Scientific classification
- Domain: Eukaryota
- Kingdom: Animalia
- Phylum: Arthropoda
- Class: Insecta
- Order: Lepidoptera
- Family: Depressariidae
- Genus: Agriophara
- Species: A. tephroptera
- Binomial name: Agriophara tephroptera Lower, 1903

= Agriophara tephroptera =

- Authority: Lower, 1903

Species of moth

Agriophara tephroptera is a moth in the family Depressariidae. It was described by Oswald Bertram Lower in 1903. It is found in Australia, where it has been recorded from New South Wales.
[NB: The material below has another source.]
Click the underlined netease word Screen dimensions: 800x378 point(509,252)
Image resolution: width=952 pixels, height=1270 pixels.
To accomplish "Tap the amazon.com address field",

The wingspan is about 28 mm. The forewings are cinereous-grey with the extreme costal edge white from one-third to the apex, more pronounced beneath. There are four rather oblique outwards curved series of transverse fuscous marks, the first from one-fourth of the costa to one-fourth of the dorsum, the second from the costa at about one-third to about the middle of the dorsum, the third from the costa at three-fifths to the anal angle and the fourth more strongly curved and better developed, from the costa at three-fourths to the anal angle and there meeting the third. There is an interrupted blackish line along the termen. The hindwings are pale ochreous-whitish, somewhat fuscous tinged.